Computer vision is behind some of the most interesting recent advances in technology. From algorithms that can identify skin cancer as well as dermatologists to cars that drive themselves, it's computer vision algorithms that are behind these advances.
While CV algorithms have been around in various forms since the 1960s, it wasn’t until recently that it’s progressed to far more sophisticated levels. In particular, combining computer vision with machine learning has yielded some amazing results.
For example, Facebook has combined computer vision, machine learning, and their massive data set of photos, to obtain highly accurate facial recognition results. That's how Facebook can suggest who to tag in your photo.
Here’s how this works:
Facebook has a large set of photos from users. Many of them are already tagged, identifying who is in the photo.
Since the photos are labeled, Facebook can then run their computer vision algorithms on these photos. At a very high-level and given enough data, the algorithm can learn to identify a person’s face from the associated tag on the photo. Not only that, but Facebook can also identity objects in the images using the same process
Try it yourself with this Chrome Extension that displays the automated image tags that FB generated for your images.
What Is Computer Vision?
Computer vision can be defined as “the theory and technology for building artificial systems that obtain information from images or multi-dimensional data.”
A simpler explanation is that computer vision strives to solve the same problems you can solve with your very own eyes.
For example, if you’re driving and you see a child run into the road, your brain will quickly interpret the child in the road ahead of you, that it’s dangerous, and that you should immediately brake to avoid hitting the child.
That's one of the problems self-driving car engineers are currently attempting to solve using computer vision. The approach requires being able to perform object recognition, which can be subdivided into three varieties: object classification, identification, and detection.
Object classification is where you have several previously learned objects that you want to be able to recognize in an image. Classifying a portrait photo as having person’s face in it is an example object classification -- you've classified that this photo contains a face in it.
Object identification is the recognition of a specific instance of an object. For example, being able to identify that there are two faces in an image and that one is John and the other is Sarah is an example of object identification.

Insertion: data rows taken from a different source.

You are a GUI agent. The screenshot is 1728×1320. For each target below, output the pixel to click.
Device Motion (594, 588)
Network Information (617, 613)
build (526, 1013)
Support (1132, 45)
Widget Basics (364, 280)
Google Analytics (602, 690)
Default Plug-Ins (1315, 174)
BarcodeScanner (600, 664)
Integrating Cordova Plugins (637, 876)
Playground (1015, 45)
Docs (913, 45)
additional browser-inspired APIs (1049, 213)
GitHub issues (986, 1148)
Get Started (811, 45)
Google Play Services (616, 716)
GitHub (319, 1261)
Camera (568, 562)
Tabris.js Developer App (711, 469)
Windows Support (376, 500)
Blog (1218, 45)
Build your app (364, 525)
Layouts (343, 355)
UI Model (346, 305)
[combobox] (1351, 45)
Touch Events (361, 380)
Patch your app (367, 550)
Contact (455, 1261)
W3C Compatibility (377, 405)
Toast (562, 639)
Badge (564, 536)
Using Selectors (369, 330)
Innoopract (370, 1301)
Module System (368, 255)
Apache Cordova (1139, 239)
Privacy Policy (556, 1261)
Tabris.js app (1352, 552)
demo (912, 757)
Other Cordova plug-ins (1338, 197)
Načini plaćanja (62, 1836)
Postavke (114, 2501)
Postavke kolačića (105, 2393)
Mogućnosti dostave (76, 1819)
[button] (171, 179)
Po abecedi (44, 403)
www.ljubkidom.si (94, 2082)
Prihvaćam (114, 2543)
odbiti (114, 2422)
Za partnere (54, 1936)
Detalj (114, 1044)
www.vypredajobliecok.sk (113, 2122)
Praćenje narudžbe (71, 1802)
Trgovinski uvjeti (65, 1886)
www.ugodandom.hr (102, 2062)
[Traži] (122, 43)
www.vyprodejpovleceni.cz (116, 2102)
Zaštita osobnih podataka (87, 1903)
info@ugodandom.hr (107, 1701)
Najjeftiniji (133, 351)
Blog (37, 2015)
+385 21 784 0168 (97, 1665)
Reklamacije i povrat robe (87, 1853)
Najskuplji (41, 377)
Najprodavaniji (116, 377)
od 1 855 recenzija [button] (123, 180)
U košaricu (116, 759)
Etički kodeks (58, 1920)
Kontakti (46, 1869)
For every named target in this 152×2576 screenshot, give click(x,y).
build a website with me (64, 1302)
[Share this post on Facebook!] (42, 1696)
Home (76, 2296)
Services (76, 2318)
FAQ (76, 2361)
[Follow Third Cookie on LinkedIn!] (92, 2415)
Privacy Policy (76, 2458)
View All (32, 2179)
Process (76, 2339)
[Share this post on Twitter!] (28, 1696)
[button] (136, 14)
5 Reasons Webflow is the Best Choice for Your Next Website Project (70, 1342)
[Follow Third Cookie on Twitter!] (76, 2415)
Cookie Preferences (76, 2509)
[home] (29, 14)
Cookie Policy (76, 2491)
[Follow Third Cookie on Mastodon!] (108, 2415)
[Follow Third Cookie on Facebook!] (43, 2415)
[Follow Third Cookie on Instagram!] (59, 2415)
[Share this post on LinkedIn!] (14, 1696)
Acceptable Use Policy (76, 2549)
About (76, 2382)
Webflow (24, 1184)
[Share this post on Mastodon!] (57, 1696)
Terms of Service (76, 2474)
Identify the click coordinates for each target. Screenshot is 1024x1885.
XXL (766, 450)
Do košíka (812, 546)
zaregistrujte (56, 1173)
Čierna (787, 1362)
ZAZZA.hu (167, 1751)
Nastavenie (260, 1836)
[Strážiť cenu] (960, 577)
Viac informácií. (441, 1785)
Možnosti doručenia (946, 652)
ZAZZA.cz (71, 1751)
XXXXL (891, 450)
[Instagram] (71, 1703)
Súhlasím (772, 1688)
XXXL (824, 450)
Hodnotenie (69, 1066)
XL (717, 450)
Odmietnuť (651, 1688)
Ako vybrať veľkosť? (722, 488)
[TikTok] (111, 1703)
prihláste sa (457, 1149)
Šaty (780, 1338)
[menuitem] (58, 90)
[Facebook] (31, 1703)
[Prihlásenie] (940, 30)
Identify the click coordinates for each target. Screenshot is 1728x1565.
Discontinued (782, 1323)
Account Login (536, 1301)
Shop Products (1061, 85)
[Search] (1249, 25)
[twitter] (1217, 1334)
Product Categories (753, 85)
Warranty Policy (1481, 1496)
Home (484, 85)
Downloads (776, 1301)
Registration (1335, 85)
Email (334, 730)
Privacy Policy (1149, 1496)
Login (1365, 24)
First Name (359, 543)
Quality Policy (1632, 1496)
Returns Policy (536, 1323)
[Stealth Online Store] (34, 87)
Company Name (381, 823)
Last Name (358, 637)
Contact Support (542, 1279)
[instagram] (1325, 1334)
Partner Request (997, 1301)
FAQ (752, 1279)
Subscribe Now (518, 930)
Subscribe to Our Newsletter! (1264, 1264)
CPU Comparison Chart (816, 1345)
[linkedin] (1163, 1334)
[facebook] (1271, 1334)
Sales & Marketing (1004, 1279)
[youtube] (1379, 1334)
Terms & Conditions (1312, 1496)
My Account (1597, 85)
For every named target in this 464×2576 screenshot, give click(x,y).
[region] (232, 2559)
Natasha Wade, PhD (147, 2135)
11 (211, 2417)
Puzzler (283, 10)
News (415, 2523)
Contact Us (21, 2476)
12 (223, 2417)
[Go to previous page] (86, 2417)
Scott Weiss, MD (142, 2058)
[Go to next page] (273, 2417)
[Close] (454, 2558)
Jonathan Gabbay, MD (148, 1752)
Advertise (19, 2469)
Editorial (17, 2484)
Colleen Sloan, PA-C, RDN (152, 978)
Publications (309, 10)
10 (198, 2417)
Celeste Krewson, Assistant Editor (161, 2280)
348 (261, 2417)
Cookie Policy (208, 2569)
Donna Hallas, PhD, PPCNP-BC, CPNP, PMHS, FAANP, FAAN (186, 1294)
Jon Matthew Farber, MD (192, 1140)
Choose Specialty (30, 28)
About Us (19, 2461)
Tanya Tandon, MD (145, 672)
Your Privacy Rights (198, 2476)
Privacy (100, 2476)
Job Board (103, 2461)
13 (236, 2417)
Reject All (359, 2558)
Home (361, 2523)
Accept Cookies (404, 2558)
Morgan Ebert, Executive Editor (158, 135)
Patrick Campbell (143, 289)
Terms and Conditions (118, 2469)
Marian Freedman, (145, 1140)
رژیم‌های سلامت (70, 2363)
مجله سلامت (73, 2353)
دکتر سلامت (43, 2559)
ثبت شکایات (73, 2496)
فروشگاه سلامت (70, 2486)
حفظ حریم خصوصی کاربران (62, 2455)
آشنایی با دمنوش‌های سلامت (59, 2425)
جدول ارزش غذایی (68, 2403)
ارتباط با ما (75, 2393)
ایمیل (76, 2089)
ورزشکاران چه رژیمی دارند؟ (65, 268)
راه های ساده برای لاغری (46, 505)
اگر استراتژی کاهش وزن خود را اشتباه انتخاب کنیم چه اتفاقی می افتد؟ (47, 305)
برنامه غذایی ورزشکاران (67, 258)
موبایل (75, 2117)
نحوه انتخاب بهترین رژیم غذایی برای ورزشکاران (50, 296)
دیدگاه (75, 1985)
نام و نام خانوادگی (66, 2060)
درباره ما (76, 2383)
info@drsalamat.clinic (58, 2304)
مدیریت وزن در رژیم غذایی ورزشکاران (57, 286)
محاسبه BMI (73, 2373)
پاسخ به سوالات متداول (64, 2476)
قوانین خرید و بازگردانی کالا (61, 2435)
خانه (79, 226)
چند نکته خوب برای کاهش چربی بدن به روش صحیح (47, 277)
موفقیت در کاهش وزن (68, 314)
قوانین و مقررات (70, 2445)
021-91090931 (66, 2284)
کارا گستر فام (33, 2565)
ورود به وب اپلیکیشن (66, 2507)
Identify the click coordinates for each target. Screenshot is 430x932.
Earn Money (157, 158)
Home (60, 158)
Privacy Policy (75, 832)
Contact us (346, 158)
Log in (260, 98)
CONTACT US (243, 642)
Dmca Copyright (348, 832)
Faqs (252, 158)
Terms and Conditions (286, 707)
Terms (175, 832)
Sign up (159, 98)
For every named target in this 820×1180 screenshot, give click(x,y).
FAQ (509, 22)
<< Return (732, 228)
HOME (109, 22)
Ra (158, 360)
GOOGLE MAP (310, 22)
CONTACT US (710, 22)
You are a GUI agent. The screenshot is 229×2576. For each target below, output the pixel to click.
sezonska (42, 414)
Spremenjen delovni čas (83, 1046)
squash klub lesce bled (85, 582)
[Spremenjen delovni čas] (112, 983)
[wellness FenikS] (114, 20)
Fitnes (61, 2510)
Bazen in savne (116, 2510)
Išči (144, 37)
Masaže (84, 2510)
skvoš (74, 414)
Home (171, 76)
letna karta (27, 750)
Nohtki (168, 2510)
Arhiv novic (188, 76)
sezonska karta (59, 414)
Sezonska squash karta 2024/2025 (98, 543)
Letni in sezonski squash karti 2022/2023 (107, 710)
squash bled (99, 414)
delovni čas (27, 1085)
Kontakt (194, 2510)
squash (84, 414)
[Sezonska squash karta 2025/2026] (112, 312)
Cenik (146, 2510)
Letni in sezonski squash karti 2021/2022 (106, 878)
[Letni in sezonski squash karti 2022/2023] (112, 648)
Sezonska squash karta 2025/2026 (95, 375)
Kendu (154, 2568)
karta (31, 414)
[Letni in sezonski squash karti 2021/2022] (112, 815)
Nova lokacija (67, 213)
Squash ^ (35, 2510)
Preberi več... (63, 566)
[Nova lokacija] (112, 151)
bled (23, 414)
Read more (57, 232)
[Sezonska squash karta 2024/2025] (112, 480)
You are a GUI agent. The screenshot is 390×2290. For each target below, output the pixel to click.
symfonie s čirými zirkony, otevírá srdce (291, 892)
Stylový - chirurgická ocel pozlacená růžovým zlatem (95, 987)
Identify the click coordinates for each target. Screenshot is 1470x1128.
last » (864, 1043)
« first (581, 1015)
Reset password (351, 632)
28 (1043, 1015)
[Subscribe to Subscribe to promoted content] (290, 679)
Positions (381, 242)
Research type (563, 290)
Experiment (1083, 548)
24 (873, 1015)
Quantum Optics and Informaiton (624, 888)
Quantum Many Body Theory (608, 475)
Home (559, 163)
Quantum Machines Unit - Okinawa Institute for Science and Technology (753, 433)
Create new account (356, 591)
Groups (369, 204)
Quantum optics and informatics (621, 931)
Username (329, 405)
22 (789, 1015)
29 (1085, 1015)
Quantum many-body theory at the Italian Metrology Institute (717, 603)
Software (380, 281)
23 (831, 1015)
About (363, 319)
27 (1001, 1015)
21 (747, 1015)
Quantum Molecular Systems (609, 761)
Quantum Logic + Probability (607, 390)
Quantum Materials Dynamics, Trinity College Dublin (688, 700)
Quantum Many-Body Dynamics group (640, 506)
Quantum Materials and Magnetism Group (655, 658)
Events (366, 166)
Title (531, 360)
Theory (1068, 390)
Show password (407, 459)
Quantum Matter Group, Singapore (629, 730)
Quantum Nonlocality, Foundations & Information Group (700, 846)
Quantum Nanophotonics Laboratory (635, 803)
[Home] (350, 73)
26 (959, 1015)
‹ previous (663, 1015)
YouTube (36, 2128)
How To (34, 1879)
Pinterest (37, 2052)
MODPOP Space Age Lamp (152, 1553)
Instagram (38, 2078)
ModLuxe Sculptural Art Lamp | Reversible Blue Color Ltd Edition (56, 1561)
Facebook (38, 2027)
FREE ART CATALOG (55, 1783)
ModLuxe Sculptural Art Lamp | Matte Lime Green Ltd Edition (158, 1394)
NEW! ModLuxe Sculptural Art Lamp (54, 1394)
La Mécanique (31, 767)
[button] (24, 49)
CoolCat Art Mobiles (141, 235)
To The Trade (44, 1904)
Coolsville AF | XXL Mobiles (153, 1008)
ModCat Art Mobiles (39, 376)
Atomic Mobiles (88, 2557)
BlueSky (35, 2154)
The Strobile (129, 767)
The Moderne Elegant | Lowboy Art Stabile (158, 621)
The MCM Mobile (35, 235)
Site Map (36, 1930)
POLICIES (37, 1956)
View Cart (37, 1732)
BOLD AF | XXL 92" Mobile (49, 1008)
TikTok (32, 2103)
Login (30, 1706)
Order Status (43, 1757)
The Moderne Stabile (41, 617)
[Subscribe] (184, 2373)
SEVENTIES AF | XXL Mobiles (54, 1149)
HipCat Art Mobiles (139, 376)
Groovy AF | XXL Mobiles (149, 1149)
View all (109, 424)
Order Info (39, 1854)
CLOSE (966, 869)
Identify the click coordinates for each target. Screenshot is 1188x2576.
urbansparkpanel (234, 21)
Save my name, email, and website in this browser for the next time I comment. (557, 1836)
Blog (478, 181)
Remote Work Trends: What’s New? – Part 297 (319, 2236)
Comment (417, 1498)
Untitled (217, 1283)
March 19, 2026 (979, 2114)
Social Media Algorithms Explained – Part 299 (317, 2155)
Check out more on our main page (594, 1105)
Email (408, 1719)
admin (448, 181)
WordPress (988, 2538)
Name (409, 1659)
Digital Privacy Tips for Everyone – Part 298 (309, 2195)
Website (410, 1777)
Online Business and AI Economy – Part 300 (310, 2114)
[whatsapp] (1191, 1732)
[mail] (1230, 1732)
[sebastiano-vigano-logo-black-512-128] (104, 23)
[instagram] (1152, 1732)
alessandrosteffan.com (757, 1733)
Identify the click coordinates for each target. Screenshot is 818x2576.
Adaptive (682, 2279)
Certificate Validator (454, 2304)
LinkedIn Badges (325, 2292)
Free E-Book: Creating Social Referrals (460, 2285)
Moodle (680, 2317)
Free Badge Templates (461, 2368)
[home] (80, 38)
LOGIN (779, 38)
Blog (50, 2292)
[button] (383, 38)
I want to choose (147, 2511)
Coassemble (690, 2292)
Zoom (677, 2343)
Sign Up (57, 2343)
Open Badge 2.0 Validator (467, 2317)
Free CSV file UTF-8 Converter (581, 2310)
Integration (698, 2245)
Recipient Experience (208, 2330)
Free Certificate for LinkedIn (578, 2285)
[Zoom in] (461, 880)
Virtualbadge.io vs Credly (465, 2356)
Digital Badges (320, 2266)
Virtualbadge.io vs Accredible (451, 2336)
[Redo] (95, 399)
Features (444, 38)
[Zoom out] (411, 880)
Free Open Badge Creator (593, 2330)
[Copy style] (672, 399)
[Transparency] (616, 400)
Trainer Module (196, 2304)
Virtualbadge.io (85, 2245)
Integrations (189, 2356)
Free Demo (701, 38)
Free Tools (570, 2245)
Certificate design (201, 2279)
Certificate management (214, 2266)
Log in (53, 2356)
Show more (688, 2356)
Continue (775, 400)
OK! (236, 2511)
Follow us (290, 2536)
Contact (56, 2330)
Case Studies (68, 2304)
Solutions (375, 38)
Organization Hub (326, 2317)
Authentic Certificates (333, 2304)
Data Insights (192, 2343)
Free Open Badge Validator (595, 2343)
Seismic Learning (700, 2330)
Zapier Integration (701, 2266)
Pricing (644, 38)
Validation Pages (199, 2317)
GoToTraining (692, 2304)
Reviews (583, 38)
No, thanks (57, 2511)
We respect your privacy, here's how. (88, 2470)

And, lastly, object detection is the ability to identify that there’s an object in an image. This is typically used for things like automatic toll roads where you want to know when a new object has entered the frame so you can take a scan the license plate.
Another example: if you wanted to detect nudity in images or video, you would want to first classify the photo as having a person in it. Then, you’d want to identify their face and sample the skin tones. And, finally, you’d want to detect all the areas of the image with that color to determine if, probabilistically, the person found in the image is naked or not. Learn more about how to detect nudity and NSFW images using computer vision and deep learning.
Connecting this to the self-driving car problem, if you think to how the human brain would solve this problem, it would have to answer the same questions: In order for the situation to be dangerous, we would have to both identify that there is a child (object) in or approaching the road. Identify that the child in the road is something that we should avoid. You would also want to identify other objects, like trash, soccer ball, bike, etc., where you don’t necessarily need evasive action.
Why is Computer Vision Important?
As mentioned earlier, computer vision is being used in the real world for things like self-driving cars and pedestrian detection, but in plenty of other situations as well: face recognition, gesture recognition, optical character recognition, augmented reality, digital video fingerprinting, iris recognition, people counting, reverse image search, and more.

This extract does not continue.